Grotesk gekleidet sind auch sie. Beatrix von Pilgrim steckt die Stützen der Gesellschaft in Kostüme, die einen Stich ins Ordinäre haben. Die verschlissenen Anzüge der Herren taugen höchstens für eine abgehalfterte Bohème – oder eben für das grandiose menschliche Bestiarium, das aus Wedekinds „Monstretragödie“ unter den beherzt zugreifenden, unfassbar weite Assoziationsräume aufreißenden Händen von Pilgrim, Lösche und Tsangari am Ende wird. Die Insassen ihres burlesken Bestiariums lassen sich nämlich nicht zähmen, da hilft keine Dressur und auch kein Dompteur. Um es mit Freud zu sagen: Noch immer regiert uns das Es, das Gebrodel aus Trieben und Instinkten, das dem Ich bis auf den heutigen Tag unkontrolliert in die Parade fährt – und diese dunkle, beunruhigende Ahnung, die menschliche Natur betreffend, unterstreicht die Regisseurin noch mit den von ihr gedrehten Videos. Zwischen den Akten dienen die Bühnenkugeln mal als Projektionsfläche für nervös hingestrichelte Graffiti zum Sexus der Frau, mal als Augäpfel der Dreifach-Lulu, die mit großen Pupillen verführerisch und verzweifelt, entspannt und panisch ins Publikum blickt.

 

Dass Athina Rachel Tsangari virtuos mit Videos umgehen kann, ist kein Zufall. Sie kommt vom Film und gilt, obwohl seit zwanzig Jahren in den USA arbeitend, als wichtigste Vertreterin des jungen griechischen Kinos. Mit „Atterberg“ beeindruckte sie 2010 das Publikum der Filmfestspiele in Venedig. Ihre Hauptdarstellerin, die Französin Ariane Labed, gewann damals den Preis als beste Schauspielerin. Labed ist auch jetzt als eine der drei wandlungsfähigen Lulus mit von der Partie.

Offensive der Frauen

Nicht zuletzt beweist die 51-jährige Tsangari mit ihrem souveränen Theaterdebüt, dass sie auch auf der Bühne mit Darstellern umgehen kann. Alle treffen den für ihr humanoides Bestiarium notwendigen Ton, unpsychologisch in seiner Sachlichkeit und trotzdem nicht ohne Teilnahme. Allen voran: Fritzi Haberlandt als Gräfin von Geschwitz, die sich in Liebe zu Lulu verzehrt, sowie Christian Friedel als Alwa und Rainer Bock in der Doppelrolle als Schigolch und Dr. Goll. Er, Bock, manövriert sich mit paternalistischer Gelassenheit in den Untergang. Lässiger und schicksalsblinder hat sich noch kaum jemand dem Tod ergeben.

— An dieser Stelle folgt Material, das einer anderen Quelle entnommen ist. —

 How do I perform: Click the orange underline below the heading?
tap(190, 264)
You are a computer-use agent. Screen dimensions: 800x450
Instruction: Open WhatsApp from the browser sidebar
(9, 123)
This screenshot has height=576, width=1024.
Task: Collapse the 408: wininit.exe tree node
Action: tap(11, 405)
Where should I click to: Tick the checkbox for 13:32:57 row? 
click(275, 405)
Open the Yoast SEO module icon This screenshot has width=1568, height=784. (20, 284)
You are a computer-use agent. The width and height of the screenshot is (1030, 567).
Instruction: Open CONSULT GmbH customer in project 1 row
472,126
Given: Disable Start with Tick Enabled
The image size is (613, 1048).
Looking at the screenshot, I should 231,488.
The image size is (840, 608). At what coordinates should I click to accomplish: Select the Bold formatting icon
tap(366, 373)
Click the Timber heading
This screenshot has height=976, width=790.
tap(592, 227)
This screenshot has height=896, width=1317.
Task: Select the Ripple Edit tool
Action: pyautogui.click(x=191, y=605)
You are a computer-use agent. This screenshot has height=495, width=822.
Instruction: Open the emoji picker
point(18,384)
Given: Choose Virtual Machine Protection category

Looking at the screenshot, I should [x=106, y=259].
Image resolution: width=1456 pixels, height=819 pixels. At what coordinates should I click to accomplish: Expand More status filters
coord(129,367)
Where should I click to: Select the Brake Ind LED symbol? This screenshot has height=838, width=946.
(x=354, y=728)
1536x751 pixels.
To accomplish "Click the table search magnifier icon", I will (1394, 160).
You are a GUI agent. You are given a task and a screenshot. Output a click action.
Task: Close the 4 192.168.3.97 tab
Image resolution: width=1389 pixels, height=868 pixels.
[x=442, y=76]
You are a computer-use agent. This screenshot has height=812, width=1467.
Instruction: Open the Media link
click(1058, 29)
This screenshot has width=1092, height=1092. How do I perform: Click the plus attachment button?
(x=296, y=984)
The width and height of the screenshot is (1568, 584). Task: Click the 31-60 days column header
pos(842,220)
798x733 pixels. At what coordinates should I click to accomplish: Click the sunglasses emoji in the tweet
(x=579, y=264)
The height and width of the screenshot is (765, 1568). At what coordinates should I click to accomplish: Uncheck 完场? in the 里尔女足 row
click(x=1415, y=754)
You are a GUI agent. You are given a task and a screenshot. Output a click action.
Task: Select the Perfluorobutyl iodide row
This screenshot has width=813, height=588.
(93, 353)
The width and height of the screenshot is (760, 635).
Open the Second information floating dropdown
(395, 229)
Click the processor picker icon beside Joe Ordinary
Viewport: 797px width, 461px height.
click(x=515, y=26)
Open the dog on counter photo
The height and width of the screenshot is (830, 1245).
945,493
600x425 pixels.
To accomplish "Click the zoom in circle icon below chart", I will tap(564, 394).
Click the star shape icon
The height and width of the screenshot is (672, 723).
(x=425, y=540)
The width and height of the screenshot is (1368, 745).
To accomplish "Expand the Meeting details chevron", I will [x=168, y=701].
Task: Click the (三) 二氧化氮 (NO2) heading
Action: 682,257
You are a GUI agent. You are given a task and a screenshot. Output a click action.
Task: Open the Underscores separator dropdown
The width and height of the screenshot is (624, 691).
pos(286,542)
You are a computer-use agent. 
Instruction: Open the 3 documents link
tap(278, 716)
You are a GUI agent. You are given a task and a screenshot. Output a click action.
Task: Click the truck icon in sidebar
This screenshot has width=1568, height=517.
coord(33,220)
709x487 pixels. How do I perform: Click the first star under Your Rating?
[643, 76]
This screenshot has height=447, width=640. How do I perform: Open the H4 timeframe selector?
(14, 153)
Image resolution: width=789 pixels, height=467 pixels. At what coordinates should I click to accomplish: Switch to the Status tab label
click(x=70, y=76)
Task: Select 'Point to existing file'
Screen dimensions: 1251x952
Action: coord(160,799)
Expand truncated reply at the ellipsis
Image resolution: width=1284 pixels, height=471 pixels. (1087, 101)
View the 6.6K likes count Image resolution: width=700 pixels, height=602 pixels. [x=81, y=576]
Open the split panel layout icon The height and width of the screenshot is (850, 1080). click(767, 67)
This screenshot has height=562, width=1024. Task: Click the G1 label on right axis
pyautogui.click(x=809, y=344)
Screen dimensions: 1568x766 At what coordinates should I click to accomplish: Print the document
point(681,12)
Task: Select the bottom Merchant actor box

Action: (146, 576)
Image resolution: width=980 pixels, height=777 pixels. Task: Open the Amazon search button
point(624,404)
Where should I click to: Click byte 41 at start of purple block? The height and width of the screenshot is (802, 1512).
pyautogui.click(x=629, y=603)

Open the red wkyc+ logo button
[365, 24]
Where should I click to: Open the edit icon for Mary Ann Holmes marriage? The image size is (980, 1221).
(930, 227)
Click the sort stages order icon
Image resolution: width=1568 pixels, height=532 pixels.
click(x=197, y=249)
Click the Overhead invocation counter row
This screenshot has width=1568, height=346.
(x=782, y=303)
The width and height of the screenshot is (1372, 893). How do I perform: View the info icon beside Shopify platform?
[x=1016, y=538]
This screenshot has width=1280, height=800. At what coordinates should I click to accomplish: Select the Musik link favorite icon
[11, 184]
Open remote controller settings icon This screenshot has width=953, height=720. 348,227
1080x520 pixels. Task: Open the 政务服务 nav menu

Athina Rachel Tsangari ist nach Andrea Breth und Karin Henkel die dritte Regisseurin im diesjährigen Schauspiel der Festspiele. Und die Rechnung der neuen Theaterdirektorin Bettina Hering geht tatsächlich auf: Die Offensive der Frauen sorgt dafür, dass Salzburg im Sommer wieder eine Reise wert ist.